Segment Start: DATA IN THIS EXERCISE
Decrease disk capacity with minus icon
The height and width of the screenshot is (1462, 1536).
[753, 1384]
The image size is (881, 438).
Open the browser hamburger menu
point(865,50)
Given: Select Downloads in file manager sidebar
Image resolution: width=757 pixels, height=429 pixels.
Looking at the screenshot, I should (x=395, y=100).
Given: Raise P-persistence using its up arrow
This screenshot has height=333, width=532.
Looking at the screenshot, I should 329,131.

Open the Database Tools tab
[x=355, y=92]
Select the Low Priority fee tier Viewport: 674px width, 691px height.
Segment End: DATA IN THIS EXERCISE
▸ WHAT TO PRODUCE: Across the entries above, find each line with the word "Select" and please copy it out.

▸ RESULT BELOW:
Given: Select Downloads in file manager sidebar
Select the Low Priority fee tier Viewport: 674px width, 691px height.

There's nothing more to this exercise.